(Exercise inputs begins)

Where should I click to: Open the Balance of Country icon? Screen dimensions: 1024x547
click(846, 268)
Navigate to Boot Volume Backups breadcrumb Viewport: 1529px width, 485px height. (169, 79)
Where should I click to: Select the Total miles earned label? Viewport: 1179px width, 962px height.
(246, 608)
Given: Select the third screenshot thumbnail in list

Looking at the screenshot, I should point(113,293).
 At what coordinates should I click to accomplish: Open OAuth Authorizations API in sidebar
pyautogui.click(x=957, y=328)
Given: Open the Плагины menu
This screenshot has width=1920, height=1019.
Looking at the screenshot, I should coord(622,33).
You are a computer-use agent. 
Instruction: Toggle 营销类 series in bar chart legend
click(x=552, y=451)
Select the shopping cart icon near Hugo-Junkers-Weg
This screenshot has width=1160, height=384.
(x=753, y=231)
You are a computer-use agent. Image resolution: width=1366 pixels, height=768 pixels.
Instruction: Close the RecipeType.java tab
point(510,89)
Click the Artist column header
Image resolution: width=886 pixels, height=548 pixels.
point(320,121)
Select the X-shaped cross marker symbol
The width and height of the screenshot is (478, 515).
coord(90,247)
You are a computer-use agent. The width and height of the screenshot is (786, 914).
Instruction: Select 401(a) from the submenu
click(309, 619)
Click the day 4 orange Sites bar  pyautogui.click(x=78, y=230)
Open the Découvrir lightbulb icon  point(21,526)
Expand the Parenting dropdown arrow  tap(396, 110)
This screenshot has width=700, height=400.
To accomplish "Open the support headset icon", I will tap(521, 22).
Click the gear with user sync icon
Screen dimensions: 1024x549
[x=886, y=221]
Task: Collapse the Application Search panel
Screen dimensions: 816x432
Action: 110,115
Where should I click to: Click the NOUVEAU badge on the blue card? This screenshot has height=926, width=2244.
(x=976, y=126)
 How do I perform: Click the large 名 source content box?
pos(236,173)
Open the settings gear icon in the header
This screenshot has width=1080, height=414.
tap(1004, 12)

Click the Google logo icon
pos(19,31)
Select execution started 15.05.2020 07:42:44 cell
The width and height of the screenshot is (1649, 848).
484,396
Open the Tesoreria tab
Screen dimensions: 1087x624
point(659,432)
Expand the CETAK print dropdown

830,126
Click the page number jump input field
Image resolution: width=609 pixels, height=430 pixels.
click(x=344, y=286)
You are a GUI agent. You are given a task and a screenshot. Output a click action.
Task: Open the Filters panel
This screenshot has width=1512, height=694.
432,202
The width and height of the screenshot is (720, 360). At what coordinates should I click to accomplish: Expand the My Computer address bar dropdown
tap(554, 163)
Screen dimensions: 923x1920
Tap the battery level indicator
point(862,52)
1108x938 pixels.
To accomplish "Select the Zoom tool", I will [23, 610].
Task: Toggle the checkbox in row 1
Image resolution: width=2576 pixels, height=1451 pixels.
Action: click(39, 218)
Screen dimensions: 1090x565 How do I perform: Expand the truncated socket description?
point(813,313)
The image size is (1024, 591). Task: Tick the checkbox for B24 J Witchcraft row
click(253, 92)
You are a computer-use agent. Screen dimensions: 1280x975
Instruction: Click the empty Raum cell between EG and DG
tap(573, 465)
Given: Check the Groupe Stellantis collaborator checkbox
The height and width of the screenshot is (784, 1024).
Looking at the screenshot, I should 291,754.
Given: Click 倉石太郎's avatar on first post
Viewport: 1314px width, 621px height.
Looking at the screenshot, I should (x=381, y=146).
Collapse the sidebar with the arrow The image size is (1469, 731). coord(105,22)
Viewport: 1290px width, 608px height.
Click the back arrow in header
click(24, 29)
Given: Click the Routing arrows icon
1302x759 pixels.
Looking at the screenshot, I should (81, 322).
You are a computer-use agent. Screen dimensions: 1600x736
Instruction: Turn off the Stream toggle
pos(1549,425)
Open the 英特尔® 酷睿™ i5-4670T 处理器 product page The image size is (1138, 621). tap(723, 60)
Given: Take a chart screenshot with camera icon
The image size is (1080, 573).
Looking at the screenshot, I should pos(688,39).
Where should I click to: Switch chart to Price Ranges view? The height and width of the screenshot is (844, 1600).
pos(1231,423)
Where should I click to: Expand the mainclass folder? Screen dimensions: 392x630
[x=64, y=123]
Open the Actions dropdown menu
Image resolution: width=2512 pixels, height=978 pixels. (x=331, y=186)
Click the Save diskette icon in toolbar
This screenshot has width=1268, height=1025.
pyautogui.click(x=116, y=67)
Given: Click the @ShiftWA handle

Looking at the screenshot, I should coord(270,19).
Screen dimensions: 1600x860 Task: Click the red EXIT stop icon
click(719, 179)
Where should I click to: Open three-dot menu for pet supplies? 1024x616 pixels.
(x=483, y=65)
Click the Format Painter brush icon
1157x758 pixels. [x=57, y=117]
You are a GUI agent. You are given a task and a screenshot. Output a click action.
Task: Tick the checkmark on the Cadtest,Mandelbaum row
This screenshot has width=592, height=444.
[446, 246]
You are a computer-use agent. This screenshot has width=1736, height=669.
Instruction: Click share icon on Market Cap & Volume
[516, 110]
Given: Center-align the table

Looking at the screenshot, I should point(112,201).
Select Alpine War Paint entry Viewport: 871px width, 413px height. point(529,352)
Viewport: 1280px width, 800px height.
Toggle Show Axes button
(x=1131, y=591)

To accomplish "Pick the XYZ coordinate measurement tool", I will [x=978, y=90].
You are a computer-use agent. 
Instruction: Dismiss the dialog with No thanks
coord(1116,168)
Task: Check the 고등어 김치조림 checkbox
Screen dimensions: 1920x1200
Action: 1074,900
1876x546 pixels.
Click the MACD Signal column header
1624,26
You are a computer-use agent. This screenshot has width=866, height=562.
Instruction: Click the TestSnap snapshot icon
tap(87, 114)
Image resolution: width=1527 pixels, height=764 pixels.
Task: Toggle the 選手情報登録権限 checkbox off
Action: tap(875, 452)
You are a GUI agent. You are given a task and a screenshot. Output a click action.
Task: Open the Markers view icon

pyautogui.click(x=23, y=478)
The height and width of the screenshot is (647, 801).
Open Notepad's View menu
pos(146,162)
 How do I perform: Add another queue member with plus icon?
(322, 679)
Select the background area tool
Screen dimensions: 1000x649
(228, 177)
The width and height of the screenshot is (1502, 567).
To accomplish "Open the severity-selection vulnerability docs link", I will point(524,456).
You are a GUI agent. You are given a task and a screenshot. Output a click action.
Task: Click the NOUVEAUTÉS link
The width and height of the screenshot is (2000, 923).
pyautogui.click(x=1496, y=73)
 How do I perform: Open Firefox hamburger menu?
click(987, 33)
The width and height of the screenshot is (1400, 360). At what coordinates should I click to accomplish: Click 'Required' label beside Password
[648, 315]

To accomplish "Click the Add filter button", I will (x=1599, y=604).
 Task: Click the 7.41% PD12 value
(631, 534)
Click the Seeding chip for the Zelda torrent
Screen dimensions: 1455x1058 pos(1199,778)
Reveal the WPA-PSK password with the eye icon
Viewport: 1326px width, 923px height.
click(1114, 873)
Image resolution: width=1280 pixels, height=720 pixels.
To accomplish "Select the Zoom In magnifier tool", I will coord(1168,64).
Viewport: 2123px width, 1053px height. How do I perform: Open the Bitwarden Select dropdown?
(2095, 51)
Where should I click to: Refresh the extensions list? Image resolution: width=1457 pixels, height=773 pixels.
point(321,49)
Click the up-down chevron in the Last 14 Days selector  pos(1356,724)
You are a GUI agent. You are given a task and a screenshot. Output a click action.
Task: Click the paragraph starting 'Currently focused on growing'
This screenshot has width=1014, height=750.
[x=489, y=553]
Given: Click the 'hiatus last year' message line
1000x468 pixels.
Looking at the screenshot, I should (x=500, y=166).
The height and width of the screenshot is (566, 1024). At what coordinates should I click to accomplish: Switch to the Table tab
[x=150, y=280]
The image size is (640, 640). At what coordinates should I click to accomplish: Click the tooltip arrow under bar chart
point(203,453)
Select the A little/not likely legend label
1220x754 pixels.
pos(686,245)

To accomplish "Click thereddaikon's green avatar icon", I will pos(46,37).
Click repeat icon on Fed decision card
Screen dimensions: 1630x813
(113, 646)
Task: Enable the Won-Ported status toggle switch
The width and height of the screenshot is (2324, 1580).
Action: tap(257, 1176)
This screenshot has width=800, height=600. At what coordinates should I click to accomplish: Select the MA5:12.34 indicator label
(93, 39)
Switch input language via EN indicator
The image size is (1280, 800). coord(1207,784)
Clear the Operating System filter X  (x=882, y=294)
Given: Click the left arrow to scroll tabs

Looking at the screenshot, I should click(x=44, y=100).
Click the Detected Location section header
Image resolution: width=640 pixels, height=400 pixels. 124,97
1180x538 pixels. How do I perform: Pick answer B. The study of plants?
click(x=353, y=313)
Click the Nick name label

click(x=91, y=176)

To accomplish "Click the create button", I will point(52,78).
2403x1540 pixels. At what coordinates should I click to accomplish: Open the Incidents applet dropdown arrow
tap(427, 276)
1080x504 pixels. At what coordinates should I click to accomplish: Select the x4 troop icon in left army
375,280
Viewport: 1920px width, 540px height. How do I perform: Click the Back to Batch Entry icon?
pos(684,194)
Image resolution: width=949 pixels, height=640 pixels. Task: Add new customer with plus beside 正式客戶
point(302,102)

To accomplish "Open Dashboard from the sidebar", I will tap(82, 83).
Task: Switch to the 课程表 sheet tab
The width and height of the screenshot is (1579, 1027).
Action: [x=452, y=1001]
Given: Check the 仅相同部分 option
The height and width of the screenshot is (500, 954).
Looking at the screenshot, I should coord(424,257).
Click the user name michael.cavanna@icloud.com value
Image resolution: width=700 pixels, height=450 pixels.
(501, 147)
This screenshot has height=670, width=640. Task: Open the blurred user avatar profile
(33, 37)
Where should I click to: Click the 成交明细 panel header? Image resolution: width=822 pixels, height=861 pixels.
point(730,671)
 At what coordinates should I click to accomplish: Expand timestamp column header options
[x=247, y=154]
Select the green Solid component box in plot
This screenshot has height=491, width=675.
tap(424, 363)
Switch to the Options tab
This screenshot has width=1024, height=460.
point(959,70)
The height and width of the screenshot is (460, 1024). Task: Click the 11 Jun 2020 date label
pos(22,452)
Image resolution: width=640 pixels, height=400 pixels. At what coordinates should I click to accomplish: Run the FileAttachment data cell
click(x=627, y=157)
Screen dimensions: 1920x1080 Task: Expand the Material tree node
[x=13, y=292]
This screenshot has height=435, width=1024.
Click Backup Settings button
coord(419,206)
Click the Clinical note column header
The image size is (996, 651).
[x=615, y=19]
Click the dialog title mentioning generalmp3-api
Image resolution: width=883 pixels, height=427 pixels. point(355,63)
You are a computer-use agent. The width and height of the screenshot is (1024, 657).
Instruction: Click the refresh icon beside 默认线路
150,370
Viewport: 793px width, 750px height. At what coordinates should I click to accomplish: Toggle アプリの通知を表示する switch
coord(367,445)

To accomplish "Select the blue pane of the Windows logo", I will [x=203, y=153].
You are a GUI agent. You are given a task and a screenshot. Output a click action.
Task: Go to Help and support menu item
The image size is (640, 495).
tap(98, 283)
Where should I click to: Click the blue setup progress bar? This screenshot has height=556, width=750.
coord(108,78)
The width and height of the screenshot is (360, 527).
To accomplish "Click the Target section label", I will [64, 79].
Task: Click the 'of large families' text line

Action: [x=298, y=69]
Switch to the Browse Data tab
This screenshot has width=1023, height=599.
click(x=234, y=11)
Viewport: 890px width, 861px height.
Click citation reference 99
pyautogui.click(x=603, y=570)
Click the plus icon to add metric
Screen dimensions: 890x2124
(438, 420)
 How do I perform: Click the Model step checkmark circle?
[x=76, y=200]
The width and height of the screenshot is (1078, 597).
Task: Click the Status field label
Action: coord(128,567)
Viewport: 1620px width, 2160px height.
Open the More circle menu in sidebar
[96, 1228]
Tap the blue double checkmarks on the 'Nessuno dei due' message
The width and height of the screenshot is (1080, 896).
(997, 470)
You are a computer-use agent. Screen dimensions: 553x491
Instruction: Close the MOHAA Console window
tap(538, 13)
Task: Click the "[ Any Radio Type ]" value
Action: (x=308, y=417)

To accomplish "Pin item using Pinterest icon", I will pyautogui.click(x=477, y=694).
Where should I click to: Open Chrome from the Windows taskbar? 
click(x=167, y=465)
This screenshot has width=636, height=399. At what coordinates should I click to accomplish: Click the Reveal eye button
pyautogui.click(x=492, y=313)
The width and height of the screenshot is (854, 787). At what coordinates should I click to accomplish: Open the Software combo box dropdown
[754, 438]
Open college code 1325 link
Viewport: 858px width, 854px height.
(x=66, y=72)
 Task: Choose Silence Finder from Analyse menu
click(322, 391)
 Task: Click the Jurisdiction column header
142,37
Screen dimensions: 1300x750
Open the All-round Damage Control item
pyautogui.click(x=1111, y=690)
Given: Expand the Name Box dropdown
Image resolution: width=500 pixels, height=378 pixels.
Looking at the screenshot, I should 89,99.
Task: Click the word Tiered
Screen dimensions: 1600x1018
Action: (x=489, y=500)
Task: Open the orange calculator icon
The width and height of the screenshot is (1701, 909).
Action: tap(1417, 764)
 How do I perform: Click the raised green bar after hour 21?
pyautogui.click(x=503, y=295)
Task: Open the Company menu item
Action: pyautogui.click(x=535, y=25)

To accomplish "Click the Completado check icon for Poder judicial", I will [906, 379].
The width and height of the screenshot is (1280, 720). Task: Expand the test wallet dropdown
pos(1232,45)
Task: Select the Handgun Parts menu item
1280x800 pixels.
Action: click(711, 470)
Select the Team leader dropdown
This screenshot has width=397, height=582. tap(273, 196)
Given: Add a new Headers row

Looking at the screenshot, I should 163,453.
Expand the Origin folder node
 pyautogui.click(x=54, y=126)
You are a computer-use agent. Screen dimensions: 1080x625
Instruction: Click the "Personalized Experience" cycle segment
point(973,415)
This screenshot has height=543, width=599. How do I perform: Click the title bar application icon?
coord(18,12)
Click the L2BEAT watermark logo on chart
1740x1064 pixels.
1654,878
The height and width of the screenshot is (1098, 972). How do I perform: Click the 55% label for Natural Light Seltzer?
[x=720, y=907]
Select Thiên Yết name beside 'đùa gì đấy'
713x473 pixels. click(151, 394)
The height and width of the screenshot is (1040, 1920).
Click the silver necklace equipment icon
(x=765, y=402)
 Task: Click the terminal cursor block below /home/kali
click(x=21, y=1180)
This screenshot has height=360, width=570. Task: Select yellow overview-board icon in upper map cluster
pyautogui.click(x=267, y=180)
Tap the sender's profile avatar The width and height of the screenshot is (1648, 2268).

(Exercise inputs ends)

◆ **Aim of the task**
Looking at the data above, write out exactly the lines that start at the one containing "The height and width of the screenshot is (566, 1024)." and end at the one containing "Clear the Operating"; include both and nothing beyond.

◆ **Answer space**
The height and width of the screenshot is (566, 1024). At what coordinates should I click to accomplish: Switch to the Table tab
[x=150, y=280]
The image size is (640, 640). At what coordinates should I click to accomplish: Click the tooltip arrow under bar chart
point(203,453)
Select the A little/not likely legend label
1220x754 pixels.
pos(686,245)

To accomplish "Click thereddaikon's green avatar icon", I will pos(46,37).
Click repeat icon on Fed decision card
Screen dimensions: 1630x813
(113, 646)
Task: Enable the Won-Ported status toggle switch
The width and height of the screenshot is (2324, 1580).
Action: tap(257, 1176)
This screenshot has width=800, height=600. At what coordinates should I click to accomplish: Select the MA5:12.34 indicator label
(93, 39)
Switch input language via EN indicator
The image size is (1280, 800). coord(1207,784)
Clear the Operating System filter X  (x=882, y=294)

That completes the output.